L’inimitié de Satan contre Dieu se manifeste surtout par sa haine pour les créatures chéries du Seigneur, que Saint Paul représente comme ayant à lutter contre « les principautés et les puissances, contre ceux qui ont l’empire des ténèbres de ce siècle, contre les malins esprits qui agissent à présent dans les enfants de rébellion. »
Les conclusions que les protestants tirent de ces révélations appartiennent à un ordre moral élevé. Comme ils s’abstiennent de faire des images des anges bienheureux, de peur de porter atteinte à la dignité de ces esprits glorifiés, et surtout de peur de favoriser un culte superstitieux que Dieu a condamné, ils s’abstiennent aussi de donner à l’esprit du mal les formes grotesques dont les artistes l’ont affublé ; car ils craignent, soit d’affaiblir par le ridicule des idées sérieuses et élevées, soit d’entretenir des terreurs qui ont en général un caractère plutôt charnel que religieux.

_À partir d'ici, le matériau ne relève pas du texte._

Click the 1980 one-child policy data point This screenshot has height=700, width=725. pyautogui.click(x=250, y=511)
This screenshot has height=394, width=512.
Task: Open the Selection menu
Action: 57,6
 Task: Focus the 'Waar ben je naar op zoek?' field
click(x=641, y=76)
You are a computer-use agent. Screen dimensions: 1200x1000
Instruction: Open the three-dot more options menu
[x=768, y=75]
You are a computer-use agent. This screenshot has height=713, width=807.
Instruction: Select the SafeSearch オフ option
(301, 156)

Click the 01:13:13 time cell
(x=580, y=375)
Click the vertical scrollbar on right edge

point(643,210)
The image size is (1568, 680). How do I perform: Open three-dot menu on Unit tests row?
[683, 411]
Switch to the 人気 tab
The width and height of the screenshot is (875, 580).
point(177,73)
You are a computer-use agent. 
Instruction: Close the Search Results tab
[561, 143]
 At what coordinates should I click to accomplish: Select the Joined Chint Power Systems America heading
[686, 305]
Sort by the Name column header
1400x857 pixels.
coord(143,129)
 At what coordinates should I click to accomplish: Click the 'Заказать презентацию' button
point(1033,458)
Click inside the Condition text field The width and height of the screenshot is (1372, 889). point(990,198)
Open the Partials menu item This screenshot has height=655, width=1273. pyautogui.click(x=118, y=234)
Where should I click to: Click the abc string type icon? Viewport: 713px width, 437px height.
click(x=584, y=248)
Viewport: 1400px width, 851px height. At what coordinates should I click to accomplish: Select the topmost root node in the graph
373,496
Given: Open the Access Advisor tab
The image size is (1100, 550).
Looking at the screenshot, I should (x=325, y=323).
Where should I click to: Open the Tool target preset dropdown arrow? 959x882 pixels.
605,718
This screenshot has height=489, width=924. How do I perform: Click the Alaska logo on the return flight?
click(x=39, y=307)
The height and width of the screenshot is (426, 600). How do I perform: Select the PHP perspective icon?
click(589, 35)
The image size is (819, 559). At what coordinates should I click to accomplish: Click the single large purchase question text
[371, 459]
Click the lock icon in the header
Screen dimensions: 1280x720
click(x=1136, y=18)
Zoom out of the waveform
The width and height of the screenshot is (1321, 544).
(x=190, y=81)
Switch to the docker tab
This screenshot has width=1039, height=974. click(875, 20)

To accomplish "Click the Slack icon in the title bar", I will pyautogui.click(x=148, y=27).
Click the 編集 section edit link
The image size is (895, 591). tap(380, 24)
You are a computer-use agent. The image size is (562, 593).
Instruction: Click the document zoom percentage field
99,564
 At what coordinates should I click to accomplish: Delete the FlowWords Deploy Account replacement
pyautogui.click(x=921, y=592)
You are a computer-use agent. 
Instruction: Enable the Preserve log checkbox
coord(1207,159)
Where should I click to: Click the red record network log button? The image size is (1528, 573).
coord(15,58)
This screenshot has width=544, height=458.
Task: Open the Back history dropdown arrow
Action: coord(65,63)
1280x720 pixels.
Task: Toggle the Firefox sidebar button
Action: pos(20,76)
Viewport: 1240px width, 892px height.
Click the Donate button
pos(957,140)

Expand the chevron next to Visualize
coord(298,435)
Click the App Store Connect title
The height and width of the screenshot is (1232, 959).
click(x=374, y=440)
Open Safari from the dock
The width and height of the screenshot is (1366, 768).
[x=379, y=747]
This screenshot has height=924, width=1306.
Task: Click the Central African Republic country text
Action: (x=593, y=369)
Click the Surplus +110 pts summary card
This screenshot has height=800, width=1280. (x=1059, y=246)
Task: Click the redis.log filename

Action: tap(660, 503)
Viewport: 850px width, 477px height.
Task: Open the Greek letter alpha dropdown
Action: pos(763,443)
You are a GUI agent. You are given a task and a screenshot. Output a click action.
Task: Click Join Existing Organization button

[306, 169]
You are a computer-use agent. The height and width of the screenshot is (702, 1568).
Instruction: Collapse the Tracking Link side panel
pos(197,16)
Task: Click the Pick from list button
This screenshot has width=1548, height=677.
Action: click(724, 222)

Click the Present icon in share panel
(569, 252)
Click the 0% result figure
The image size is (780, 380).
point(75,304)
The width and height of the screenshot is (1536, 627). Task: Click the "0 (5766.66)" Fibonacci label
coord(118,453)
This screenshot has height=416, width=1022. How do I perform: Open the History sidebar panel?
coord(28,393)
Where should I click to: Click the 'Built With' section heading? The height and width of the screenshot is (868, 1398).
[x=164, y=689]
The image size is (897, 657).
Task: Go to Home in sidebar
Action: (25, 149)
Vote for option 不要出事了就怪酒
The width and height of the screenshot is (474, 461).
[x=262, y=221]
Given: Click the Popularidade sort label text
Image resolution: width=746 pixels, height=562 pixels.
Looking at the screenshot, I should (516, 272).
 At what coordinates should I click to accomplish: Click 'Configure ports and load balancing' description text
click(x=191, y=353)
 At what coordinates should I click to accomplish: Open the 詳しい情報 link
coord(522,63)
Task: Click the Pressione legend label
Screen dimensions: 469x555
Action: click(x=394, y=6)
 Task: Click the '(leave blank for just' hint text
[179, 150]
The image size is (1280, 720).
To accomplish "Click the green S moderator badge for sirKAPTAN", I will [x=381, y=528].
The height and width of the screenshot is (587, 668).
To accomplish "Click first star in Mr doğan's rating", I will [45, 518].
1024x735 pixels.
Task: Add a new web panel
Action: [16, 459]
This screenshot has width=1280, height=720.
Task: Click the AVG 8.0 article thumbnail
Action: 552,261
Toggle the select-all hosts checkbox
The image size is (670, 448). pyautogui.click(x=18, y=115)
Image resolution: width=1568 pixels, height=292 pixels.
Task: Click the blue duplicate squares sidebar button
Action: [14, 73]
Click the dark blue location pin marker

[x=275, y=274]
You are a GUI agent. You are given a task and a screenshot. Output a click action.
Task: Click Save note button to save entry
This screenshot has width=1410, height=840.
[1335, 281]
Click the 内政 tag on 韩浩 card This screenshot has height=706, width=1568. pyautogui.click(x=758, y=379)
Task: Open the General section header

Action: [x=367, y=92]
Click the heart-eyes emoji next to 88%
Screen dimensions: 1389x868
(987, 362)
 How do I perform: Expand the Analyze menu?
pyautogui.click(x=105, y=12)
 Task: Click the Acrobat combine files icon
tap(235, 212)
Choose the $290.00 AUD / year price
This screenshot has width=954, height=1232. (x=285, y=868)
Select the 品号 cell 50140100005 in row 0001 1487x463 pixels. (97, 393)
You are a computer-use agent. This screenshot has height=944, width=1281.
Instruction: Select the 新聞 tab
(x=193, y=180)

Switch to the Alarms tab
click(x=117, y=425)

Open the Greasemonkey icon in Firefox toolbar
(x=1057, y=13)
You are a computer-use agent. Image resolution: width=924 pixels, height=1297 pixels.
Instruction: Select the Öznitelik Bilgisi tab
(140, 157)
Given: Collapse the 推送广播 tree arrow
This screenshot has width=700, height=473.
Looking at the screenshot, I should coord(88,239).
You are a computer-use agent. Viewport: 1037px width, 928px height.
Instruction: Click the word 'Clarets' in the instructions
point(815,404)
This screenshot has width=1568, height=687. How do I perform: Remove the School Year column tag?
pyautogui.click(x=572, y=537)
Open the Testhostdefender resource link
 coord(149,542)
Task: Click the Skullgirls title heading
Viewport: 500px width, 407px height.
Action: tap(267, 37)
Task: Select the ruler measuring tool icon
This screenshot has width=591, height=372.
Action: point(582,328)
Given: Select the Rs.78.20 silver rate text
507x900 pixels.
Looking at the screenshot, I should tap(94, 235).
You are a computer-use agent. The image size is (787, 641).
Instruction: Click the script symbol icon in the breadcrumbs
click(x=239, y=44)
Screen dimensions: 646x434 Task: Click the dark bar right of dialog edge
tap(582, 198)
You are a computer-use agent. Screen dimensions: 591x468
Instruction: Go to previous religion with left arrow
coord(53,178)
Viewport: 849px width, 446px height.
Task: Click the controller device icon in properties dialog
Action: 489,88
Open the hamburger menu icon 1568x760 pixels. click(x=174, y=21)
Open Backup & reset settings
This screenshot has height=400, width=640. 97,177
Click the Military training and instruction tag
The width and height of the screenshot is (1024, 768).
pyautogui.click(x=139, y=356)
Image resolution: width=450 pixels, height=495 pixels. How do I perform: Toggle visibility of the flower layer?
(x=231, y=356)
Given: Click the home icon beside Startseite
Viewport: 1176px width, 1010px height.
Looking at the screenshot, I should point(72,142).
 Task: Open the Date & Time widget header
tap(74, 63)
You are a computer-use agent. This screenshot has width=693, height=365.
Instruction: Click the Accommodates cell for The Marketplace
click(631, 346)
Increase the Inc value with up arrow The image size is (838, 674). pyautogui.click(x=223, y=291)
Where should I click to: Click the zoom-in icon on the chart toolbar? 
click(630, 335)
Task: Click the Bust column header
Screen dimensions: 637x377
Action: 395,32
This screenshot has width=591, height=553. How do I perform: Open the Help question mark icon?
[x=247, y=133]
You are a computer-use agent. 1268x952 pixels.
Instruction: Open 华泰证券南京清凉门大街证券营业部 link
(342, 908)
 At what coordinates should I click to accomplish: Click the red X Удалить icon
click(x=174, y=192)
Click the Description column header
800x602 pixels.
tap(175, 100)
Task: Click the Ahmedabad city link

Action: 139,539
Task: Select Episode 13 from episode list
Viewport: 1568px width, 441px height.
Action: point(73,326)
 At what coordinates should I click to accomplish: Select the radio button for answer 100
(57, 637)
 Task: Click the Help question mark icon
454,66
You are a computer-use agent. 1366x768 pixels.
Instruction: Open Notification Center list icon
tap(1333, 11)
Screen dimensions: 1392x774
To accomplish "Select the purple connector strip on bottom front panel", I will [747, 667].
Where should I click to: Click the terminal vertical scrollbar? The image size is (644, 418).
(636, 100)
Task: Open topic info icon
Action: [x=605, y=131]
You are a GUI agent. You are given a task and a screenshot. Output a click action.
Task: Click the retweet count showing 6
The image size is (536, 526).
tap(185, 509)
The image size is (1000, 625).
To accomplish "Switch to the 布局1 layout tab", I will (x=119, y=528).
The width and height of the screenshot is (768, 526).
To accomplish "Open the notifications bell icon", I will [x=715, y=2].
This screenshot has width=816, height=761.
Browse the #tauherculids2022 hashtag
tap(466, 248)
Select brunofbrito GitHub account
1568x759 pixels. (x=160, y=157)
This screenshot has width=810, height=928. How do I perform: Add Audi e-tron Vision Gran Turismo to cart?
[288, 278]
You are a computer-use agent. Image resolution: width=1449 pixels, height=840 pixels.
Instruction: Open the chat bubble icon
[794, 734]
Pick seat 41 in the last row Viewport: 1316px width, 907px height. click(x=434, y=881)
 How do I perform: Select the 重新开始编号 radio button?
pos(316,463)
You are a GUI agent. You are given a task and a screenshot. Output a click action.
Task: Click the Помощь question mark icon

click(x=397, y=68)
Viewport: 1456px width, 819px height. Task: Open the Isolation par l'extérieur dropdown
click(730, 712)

La contemplation du monde des esprits, étranger à celui dont nous faisons partie, élève nos idées de la grandeur, de la sainteté et de la justice de Dieu, et nous excite à nous tenir sur nos gardes, afin que nos cœurs ne se laissent point séduire et que nous soyons fidèles à Celui qui est venu écraser la tête du serpent et détruire pour jamais les œuvres des ténèbres.